Paola Ruvalcaba

Personal information
- Full name: Paola Lizette Ruvalcaba Núñez
- Born: 25 May 1998 (age 28) Guadalajara, Mexico

Sport
- Sport: Paralympic swimming
- Disability: Osteomyelitis
- Disability class: S8

Medal record
Representing Mexico
Parapan American Games
| Gold medal – first place | 2019 Lima | 4x100m freestyle relay 34pts |
| Gold medal – first place | 2019 Lima | 4x100m medley relay |
| Gold medal – first place | 2023 Santiago | 100m backstroke S8 |
| Silver medal – second place | 2019 Lima | 50m freestyle S8 |
| Silver medal – second place | 2019 Lima | 100m freestyle S8 |
| Silver medal – second place | 2019 Lima | 400m freestyle S8 |
| Silver medal – second place | 2019 Lima | 100m backstroke S8 |
| Silver medal – second place | 2023 Santiago | 400m freestyle S8 |

= Paola Ruvalcaba =

Mexican Paralympic swimmer

Paola Lizette Ruvalcaba Núñez (born 25 May 1998) is a Mexican Paralympic swimmer who competes in international swimming competitions.
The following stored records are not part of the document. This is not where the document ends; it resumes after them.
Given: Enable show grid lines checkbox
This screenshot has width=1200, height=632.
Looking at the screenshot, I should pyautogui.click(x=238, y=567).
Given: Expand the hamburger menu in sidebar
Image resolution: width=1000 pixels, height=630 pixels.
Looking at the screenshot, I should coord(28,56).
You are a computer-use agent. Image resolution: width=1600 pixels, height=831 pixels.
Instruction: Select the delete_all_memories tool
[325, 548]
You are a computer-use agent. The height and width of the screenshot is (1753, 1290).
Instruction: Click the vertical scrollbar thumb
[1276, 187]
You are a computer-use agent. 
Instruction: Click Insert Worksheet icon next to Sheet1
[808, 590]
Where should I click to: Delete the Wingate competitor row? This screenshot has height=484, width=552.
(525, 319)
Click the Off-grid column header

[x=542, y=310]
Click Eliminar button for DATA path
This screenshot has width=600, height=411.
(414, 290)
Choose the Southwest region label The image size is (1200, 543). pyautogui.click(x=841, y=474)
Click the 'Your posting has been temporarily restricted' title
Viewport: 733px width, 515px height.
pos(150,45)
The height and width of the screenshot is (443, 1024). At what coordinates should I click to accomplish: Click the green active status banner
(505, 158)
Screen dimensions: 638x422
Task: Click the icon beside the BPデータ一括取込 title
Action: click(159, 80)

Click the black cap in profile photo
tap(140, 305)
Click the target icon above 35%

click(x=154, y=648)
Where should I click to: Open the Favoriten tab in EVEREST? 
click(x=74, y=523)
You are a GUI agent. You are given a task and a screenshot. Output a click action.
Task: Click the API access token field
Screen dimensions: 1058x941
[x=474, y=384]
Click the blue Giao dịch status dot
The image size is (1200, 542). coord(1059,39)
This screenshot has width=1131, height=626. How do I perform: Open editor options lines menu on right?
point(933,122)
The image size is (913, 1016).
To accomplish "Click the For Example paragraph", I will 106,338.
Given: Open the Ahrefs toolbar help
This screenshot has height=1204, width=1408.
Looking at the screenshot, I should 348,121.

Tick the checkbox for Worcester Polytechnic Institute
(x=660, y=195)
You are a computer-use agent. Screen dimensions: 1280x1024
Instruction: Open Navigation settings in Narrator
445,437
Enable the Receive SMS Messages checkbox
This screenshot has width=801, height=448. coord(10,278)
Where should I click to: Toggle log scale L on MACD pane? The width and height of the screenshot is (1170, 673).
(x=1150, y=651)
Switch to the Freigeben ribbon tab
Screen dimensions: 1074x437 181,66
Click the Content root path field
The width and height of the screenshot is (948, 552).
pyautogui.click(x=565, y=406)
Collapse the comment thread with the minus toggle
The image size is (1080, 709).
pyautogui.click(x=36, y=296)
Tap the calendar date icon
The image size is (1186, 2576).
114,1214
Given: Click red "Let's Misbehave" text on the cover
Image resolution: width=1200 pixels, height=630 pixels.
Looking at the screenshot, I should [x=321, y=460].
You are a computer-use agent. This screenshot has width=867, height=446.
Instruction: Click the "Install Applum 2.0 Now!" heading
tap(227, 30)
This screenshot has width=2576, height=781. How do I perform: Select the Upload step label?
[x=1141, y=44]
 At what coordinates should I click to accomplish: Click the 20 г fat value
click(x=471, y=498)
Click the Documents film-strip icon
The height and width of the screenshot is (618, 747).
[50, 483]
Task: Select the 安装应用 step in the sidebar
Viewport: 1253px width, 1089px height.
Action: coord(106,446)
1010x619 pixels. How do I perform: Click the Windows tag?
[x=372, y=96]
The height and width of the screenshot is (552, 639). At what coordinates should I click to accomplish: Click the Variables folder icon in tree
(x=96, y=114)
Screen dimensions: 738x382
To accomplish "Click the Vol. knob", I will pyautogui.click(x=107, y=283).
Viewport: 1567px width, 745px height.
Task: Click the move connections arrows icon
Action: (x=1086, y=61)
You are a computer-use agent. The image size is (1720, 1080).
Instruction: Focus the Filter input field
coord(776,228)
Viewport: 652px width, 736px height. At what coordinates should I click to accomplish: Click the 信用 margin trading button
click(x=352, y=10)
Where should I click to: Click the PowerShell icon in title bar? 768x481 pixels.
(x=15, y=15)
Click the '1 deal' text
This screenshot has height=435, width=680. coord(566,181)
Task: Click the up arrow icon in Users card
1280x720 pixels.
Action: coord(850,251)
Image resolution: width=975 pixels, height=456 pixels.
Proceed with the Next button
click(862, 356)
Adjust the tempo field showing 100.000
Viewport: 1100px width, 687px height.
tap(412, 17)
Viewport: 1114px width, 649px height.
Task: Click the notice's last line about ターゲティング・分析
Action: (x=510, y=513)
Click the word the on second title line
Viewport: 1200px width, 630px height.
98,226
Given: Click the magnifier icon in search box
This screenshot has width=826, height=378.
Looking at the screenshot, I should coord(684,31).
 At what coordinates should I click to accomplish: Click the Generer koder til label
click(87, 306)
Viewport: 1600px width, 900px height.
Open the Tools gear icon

She is a three-time Parapan American Games champion in backstroke. She competed at the 2024 Summer Paralympics but did not medal.

Ruvalcaba began swimming at eleven years old as part of rehabilitation for her disability. She was inspired to take up Paralympic swimming by her role model American swimmer Jessica Long.